- EXTRACT PROVIDED:
□ □ □ □ □

Most Overrated Player on Each NFL Team (2023 Fantasy Football)

Projections and rankings are valuable resources to utilize throughout the NFL offseason, especially as fantasy managers are preparing for their upcoming drafts. But those projections and rankings aren’t 100% accurate. Otherwise, fantasy football would be easy. The data shows that some players are overrated, and some are underrated. Identifying these players can be the difference between winning your league and missing the playoffs altogether, especially if you have that knowledge prior to your draft and can use it to your advantage.

Our analysts combed through the NFL rosters and identified the most overrated player on every team. The results and accompanying justifications are below.

□ □ □ □ □

- COLLECTED DATA:
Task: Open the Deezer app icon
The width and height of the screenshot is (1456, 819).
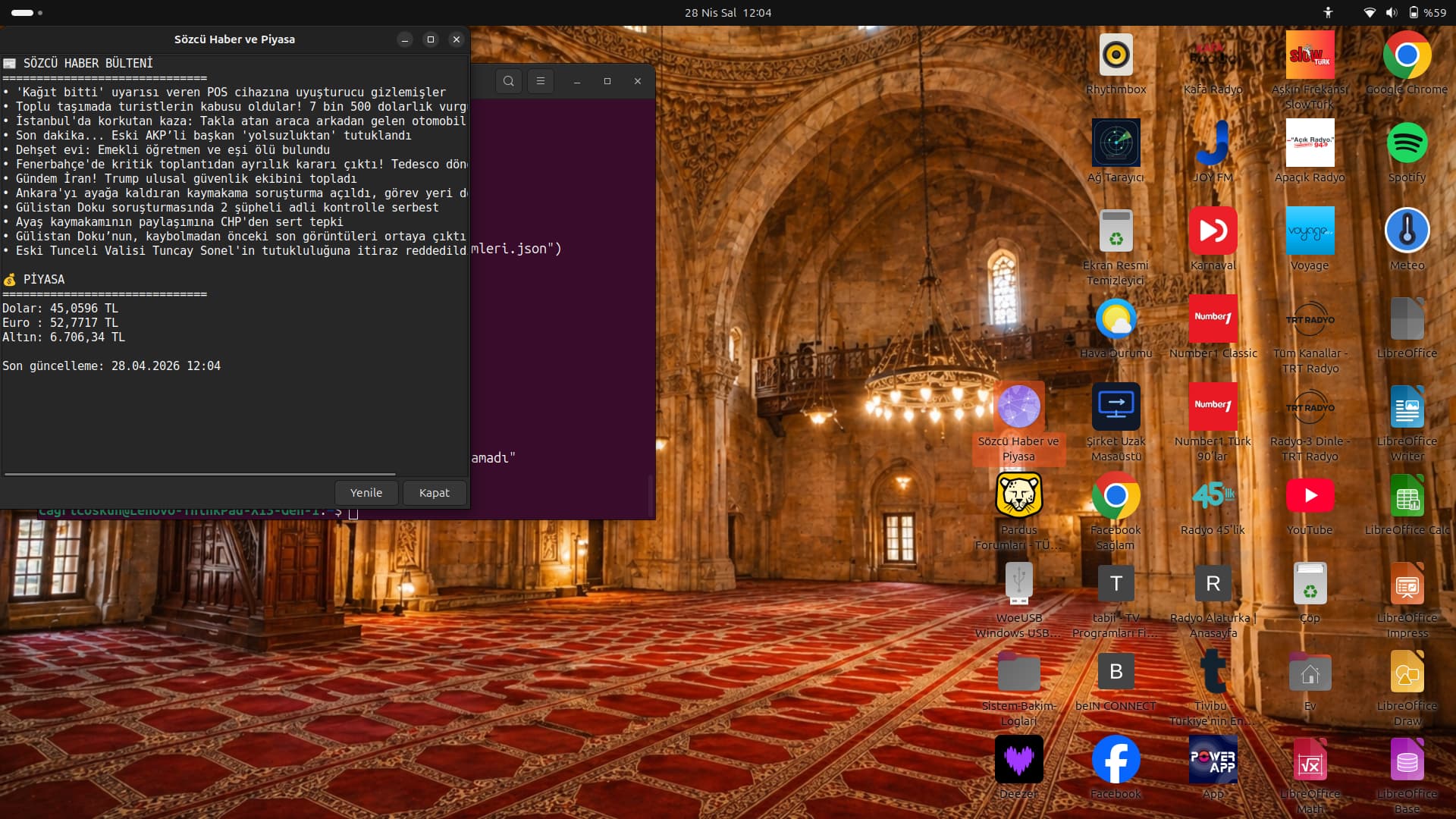Action: (1018, 759)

□ □ □ □ □

- GIVEN EXERCISE A:
Please condense the paragraph of the fantasy football article that begins "Projections and rankings are valuable resources" into a short bulleted list that keeps its main facts.
- GIVEN EXERCISE B:
Using the fantasy football article, explain in one to three sentences why it matters to identify overrated and underrated players.
- GIVEN EXERCISE C:
In the fantasy football article, what did the analysts identify on every NFL team?

- WRITTEN ANSWER A:
- Projections and rankings are useful during the NFL offseason, especially when fantasy managers prepare for drafts.
- They aren't 100% accurate; otherwise, fantasy football would be easy.
- The data shows some players are overrated and some are underrated.
- Spotting these players, especially before the draft, can decide whether you win your league or miss the playoffs.

- WRITTEN ANSWER B:
Identifying these players can be the difference between winning your league and missing the playoffs altogether. This matters most when managers know it before their draft and can use it to their advantage.

- WRITTEN ANSWER C:
The most overrated player on each team.